## Material shown
-*-
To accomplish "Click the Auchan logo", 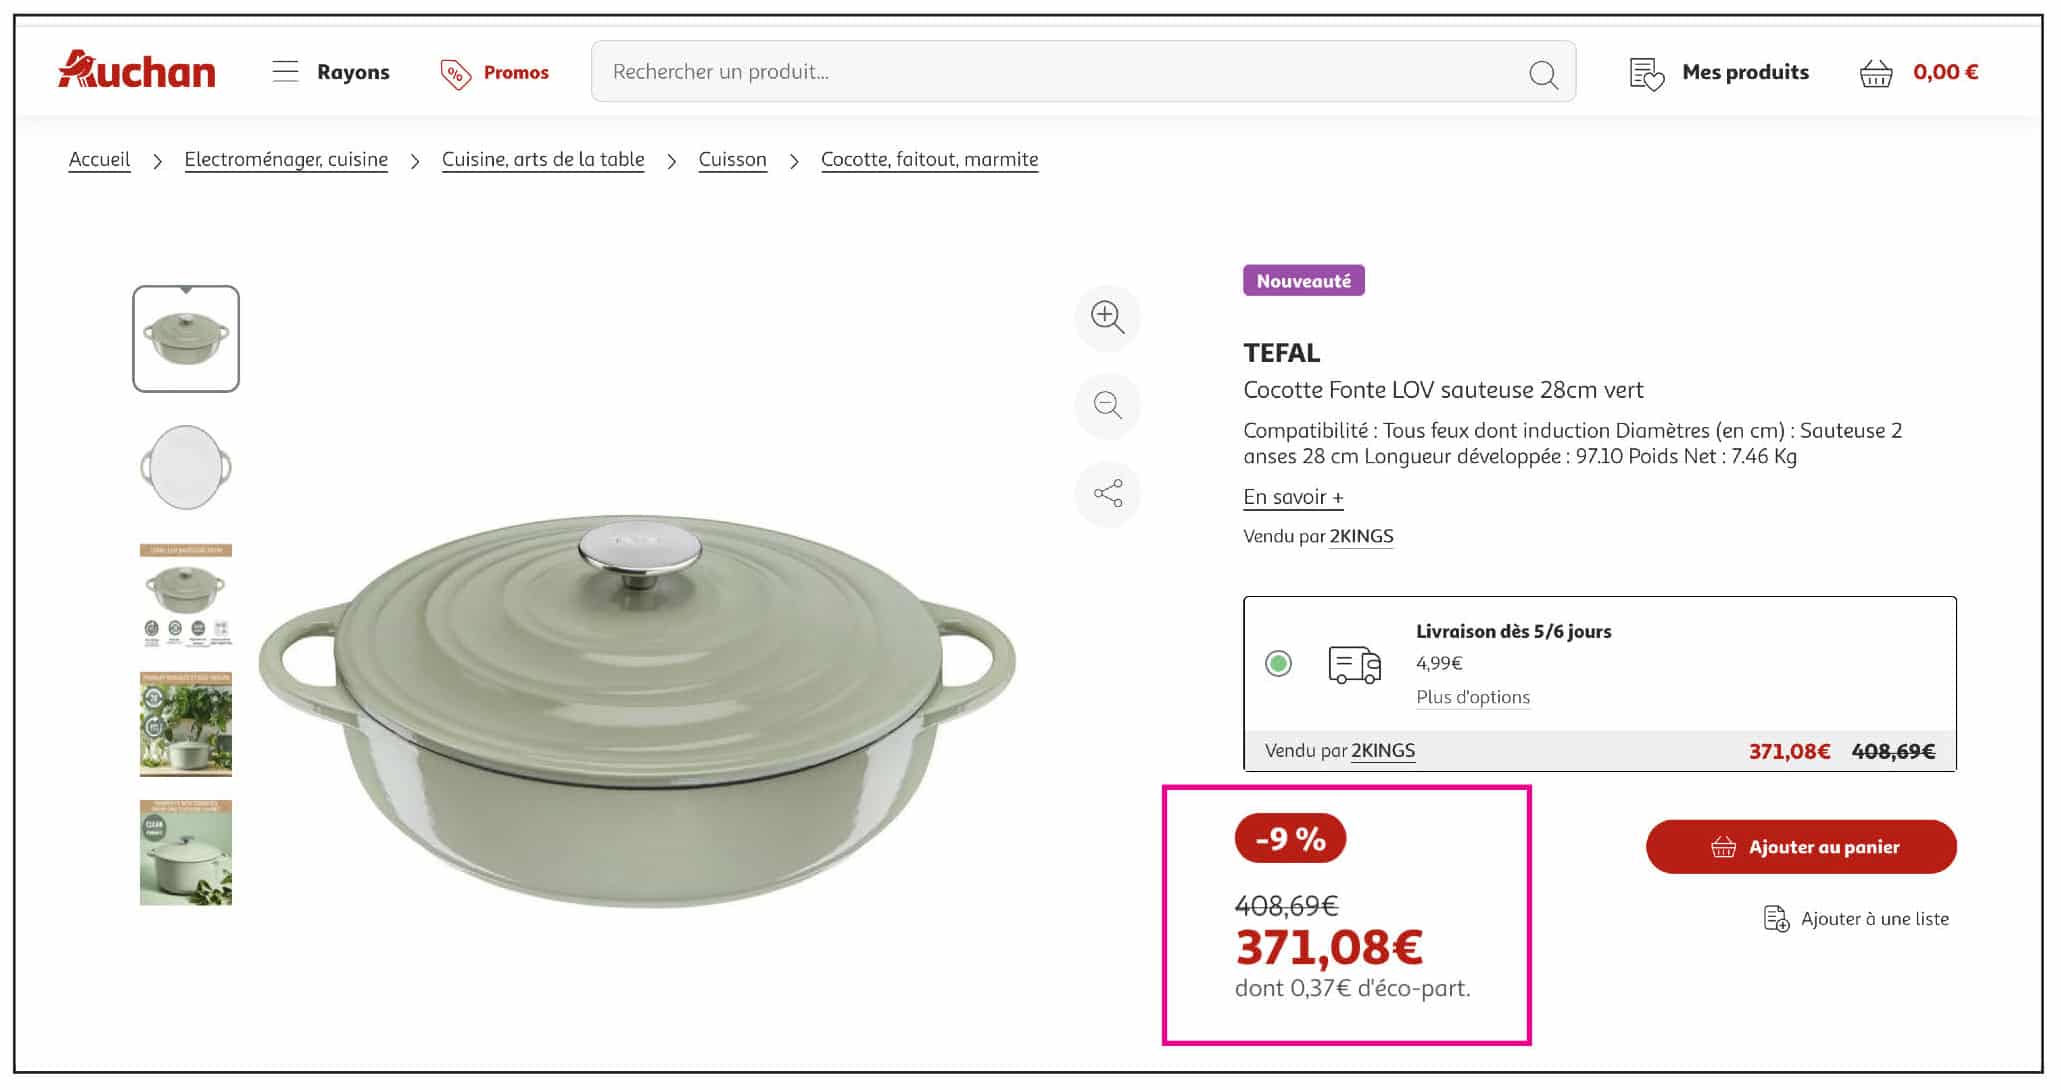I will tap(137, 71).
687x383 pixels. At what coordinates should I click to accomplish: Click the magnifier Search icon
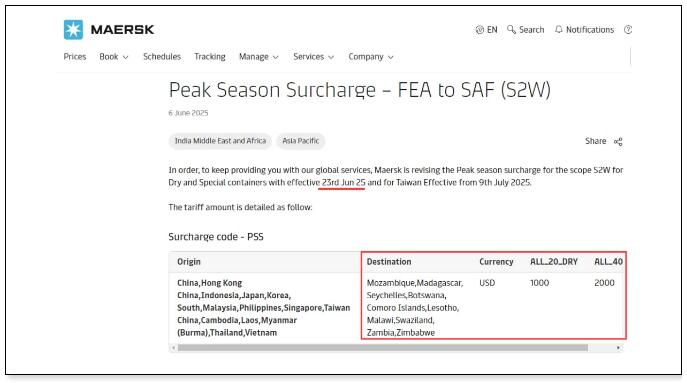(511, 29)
-*-
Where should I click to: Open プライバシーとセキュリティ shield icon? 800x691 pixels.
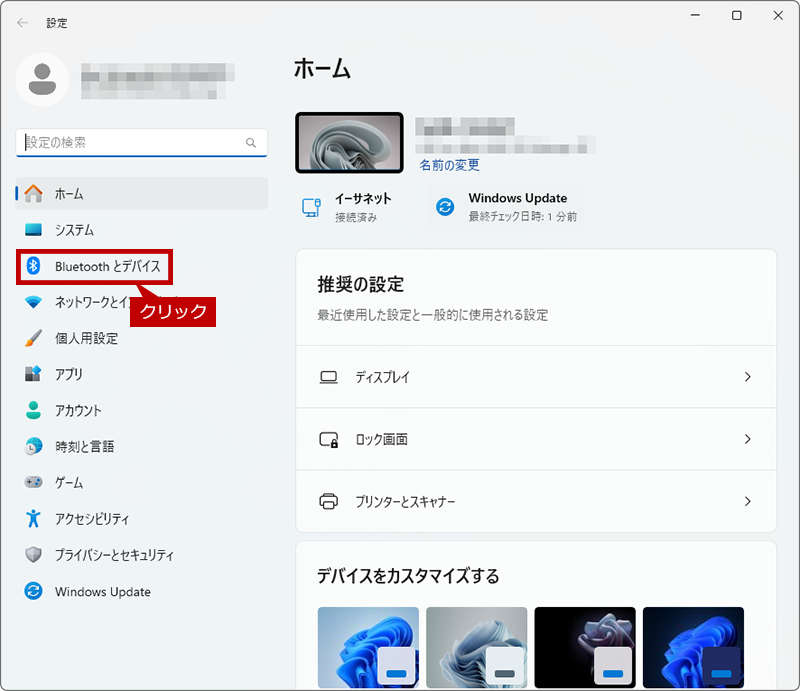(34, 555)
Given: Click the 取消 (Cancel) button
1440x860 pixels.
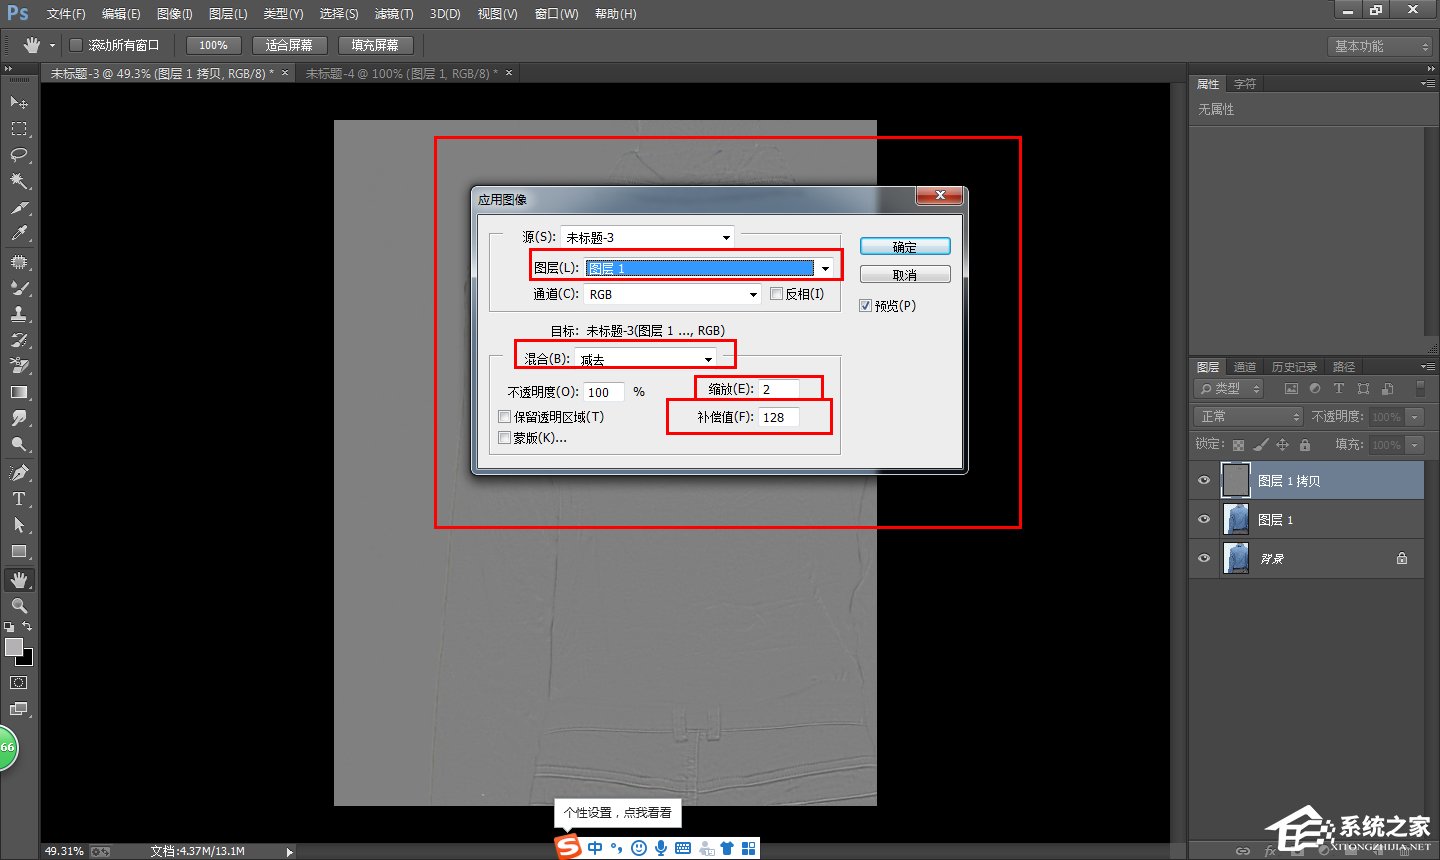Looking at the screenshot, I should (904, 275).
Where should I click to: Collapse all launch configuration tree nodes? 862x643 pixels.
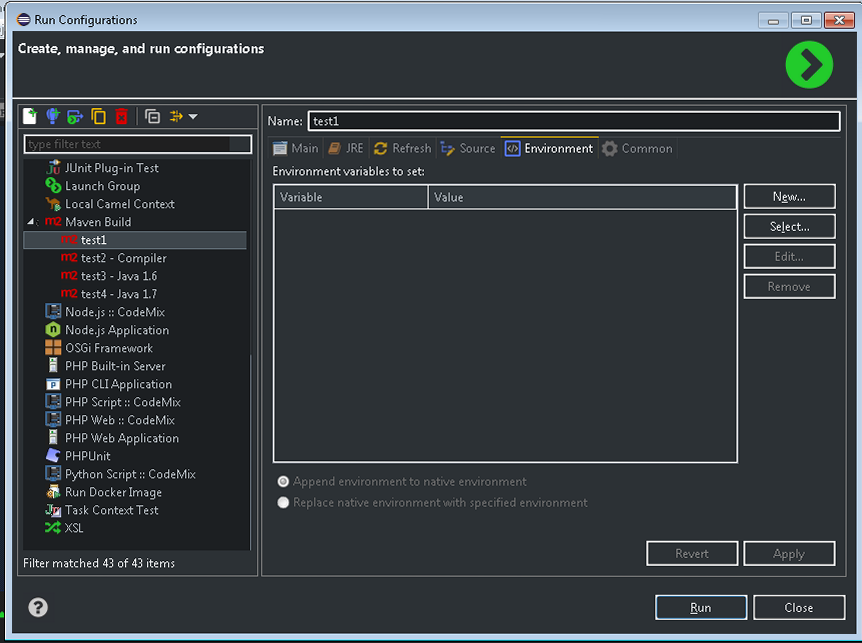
-*-
## The exercise
Copy out the items again without changes, from the line holding "Where should I click to: Open" through the line holding "Where should I click to: Collapse", inclusive, and leave the pictures out.

## Answer to this task
Where should I click to: Open プライバシーとセキュリティ shield icon? 800x691 pixels.
(34, 555)
Given: Click the 取消 (Cancel) button
1440x860 pixels.
Looking at the screenshot, I should (904, 275).
Where should I click to: Collapse all launch configuration tree nodes? 862x643 pixels.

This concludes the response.